EXCERPTED RECORDS:
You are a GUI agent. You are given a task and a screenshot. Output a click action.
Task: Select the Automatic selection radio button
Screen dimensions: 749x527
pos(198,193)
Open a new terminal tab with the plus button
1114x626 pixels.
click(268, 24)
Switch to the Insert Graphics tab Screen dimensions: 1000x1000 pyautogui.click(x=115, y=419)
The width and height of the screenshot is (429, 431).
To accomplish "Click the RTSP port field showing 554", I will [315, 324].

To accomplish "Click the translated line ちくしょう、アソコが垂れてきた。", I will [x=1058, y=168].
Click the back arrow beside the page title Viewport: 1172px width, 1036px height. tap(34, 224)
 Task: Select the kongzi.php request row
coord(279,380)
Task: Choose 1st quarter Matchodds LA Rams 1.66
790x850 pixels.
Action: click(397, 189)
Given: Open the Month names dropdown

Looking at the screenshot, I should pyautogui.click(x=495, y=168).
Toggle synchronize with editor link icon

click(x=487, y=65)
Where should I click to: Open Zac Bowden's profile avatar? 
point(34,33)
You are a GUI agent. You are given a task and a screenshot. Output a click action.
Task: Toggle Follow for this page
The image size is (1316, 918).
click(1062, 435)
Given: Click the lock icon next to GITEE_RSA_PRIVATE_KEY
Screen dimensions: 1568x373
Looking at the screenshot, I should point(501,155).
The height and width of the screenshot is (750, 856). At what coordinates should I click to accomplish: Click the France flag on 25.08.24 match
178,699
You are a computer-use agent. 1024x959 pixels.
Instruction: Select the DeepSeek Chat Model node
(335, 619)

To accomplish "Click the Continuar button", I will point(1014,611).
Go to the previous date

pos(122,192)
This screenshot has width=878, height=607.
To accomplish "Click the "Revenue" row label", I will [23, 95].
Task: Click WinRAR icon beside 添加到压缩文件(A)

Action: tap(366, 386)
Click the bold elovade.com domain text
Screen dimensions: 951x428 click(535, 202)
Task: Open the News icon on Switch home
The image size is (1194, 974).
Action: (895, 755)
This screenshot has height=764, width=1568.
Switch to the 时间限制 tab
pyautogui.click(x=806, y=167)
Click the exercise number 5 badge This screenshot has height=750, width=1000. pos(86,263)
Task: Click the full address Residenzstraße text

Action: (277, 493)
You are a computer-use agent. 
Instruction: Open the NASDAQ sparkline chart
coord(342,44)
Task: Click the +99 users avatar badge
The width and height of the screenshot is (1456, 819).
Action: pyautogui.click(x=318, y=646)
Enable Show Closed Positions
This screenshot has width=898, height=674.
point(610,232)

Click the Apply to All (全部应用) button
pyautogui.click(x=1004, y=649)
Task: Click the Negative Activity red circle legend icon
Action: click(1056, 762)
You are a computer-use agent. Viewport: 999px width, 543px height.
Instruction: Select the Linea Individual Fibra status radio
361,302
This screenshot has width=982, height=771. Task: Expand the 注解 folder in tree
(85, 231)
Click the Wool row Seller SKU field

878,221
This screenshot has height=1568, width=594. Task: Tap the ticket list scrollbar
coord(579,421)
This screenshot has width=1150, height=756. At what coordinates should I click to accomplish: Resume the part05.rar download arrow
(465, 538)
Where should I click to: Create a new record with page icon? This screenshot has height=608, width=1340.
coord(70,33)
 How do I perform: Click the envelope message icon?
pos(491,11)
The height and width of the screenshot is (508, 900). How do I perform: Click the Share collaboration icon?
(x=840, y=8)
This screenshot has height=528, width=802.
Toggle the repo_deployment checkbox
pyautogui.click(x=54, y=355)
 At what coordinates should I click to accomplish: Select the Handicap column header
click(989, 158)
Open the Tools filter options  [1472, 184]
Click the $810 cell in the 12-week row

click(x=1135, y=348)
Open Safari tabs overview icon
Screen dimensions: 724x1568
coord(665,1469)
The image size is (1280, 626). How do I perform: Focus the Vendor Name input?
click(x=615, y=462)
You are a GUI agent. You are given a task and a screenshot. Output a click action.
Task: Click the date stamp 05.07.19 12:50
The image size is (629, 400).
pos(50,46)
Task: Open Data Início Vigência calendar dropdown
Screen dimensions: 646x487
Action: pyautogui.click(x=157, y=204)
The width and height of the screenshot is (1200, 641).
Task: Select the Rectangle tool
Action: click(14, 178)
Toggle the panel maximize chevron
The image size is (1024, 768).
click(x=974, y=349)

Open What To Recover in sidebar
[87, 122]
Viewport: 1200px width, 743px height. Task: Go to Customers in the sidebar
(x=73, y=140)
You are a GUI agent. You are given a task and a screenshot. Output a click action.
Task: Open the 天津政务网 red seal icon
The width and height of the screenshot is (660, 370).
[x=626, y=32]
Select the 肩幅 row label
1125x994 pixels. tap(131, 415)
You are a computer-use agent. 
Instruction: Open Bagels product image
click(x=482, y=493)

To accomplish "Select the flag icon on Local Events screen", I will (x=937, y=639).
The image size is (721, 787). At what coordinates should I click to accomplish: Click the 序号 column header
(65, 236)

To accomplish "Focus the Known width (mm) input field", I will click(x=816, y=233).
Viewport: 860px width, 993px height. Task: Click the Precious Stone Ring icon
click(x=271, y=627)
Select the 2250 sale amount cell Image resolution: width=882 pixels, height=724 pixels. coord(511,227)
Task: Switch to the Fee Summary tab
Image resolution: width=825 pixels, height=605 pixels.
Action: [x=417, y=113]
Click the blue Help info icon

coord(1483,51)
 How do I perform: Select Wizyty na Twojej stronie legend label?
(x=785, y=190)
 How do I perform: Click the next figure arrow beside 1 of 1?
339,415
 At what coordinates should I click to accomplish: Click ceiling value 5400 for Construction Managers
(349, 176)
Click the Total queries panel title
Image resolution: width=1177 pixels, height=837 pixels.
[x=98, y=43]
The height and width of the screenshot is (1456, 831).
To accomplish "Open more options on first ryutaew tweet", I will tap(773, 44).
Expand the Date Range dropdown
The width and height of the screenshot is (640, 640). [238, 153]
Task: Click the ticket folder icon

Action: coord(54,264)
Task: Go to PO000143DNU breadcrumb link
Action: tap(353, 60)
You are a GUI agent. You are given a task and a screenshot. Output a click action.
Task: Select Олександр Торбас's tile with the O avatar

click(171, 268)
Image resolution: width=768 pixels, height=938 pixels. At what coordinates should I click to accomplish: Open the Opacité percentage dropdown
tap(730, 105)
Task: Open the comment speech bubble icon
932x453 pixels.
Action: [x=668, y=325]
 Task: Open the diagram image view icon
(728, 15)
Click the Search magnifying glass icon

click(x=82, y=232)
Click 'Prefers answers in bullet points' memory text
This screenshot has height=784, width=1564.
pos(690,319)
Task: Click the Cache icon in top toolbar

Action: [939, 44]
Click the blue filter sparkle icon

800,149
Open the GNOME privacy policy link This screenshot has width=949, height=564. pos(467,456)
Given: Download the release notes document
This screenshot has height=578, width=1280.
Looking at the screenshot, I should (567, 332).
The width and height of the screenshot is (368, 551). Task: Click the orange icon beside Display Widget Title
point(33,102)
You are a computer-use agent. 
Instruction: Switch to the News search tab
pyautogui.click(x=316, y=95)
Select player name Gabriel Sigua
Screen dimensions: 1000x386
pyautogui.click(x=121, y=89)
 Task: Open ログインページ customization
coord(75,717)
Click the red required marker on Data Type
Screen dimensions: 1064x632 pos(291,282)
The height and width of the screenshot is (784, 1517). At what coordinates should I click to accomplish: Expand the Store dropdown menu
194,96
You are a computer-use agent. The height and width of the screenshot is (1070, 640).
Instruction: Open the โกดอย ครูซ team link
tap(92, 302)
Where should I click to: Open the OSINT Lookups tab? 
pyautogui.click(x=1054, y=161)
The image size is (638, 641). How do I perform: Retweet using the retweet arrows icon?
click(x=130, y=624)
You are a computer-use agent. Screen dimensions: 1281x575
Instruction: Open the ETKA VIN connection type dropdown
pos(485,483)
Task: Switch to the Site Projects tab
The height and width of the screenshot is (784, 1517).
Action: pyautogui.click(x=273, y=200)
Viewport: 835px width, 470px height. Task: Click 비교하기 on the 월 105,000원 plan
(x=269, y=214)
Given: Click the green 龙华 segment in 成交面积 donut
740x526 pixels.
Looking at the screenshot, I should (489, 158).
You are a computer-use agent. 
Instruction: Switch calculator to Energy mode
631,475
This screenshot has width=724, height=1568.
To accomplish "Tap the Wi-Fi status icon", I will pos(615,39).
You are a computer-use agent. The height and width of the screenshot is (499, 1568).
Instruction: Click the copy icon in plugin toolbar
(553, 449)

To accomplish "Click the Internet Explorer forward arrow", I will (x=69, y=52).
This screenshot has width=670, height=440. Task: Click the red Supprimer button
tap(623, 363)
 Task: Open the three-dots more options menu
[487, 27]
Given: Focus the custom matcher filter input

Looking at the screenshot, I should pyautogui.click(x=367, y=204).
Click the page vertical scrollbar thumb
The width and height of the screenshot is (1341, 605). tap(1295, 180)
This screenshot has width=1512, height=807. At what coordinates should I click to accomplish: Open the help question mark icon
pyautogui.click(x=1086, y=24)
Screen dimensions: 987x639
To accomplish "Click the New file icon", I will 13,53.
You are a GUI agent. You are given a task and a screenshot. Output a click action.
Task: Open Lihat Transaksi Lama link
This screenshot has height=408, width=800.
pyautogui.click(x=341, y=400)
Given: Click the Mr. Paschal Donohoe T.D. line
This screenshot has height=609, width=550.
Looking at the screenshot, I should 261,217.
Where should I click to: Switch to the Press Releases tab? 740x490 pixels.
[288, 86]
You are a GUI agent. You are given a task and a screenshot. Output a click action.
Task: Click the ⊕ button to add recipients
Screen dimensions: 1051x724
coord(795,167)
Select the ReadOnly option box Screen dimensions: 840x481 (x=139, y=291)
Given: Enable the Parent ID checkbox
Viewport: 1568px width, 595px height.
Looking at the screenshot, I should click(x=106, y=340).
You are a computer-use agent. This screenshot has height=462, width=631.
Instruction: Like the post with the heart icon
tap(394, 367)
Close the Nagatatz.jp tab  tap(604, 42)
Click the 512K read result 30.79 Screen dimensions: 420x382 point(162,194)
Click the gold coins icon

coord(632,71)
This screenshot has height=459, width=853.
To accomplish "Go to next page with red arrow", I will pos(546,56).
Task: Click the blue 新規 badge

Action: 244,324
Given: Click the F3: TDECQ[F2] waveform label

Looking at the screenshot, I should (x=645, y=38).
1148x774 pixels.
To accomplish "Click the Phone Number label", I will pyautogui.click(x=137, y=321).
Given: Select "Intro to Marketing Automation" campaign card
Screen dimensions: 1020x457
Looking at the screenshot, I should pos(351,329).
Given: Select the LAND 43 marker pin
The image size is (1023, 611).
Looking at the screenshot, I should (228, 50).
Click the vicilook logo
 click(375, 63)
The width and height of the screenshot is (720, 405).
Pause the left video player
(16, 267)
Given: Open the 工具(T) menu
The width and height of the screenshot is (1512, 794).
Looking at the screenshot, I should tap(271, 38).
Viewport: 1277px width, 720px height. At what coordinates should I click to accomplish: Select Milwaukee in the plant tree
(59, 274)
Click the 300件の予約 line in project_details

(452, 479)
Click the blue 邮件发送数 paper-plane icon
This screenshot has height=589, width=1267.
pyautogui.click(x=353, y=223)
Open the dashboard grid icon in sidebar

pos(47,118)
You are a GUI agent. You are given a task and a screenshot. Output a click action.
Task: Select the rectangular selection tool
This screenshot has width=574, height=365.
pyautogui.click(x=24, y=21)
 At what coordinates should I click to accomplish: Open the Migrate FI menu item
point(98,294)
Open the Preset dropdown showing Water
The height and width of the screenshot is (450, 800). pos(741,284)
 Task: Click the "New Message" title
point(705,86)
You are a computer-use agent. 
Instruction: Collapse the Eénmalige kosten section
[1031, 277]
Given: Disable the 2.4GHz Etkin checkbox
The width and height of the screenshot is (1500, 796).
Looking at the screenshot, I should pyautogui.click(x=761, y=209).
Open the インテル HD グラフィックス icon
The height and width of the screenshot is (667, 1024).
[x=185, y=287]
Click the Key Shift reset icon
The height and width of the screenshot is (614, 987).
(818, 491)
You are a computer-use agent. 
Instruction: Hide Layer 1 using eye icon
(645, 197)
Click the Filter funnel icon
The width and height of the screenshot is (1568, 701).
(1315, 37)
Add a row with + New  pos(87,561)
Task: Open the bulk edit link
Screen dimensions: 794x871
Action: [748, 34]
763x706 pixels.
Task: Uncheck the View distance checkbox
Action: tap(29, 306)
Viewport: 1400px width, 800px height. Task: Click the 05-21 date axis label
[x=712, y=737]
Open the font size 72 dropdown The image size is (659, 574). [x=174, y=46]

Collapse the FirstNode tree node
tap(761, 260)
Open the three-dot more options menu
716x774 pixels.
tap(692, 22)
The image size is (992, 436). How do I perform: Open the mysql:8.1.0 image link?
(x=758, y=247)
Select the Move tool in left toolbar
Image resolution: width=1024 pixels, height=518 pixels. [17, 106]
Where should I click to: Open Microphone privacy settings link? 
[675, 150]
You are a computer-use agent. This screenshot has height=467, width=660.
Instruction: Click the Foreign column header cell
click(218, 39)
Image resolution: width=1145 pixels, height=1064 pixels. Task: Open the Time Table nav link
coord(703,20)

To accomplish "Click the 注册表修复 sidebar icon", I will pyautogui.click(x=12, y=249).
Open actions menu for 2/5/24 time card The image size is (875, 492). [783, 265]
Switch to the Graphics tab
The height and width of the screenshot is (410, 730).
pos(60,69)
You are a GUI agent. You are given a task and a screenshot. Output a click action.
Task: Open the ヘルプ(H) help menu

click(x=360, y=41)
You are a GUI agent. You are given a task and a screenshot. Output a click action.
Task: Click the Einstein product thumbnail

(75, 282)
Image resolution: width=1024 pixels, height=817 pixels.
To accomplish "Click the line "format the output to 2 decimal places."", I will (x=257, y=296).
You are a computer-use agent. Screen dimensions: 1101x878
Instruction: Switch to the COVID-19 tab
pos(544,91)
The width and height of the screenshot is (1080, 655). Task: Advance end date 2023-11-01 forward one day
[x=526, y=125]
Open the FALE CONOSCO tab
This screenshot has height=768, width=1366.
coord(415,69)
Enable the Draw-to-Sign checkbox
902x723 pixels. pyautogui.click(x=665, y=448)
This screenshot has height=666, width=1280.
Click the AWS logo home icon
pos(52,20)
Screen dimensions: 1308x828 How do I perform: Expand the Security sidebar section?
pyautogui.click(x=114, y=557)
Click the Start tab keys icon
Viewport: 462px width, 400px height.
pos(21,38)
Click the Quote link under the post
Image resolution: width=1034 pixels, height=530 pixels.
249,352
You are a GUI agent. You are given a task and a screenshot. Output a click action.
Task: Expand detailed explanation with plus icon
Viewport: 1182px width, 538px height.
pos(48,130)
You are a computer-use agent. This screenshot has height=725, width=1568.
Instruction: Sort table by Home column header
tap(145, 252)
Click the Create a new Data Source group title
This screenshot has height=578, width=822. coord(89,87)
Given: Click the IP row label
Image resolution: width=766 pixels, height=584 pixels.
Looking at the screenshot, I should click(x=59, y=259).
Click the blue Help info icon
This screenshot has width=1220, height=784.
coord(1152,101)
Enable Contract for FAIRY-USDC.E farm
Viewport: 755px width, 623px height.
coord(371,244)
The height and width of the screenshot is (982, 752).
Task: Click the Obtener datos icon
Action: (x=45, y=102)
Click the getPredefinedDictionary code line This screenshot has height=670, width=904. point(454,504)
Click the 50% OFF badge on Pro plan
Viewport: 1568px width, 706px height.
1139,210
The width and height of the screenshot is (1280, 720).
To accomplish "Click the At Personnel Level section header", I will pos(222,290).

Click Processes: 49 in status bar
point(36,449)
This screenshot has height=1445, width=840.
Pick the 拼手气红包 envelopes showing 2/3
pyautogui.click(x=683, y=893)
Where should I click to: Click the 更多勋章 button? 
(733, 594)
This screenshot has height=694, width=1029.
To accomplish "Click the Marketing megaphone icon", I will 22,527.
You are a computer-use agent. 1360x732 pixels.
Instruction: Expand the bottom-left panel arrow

PROBLEM STATEMENT: Copy verbatim, from the listing above, each line from the one containing "Click the red required marker on Data Type" down to the one containing "Task: Switch to the Site Projects tab", inclusive.

EXERCISE OUTPUT:
Click the red required marker on Data Type
Screen dimensions: 1064x632 pos(291,282)
The height and width of the screenshot is (784, 1517). At what coordinates should I click to accomplish: Expand the Store dropdown menu
194,96
You are a computer-use agent. The height and width of the screenshot is (1070, 640).
Instruction: Open the โกดอย ครูซ team link
tap(92, 302)
Where should I click to: Open the OSINT Lookups tab? 
pyautogui.click(x=1054, y=161)
The image size is (638, 641). How do I perform: Retweet using the retweet arrows icon?
click(x=130, y=624)
You are a computer-use agent. Screen dimensions: 1281x575
Instruction: Open the ETKA VIN connection type dropdown
pos(485,483)
Task: Switch to the Site Projects tab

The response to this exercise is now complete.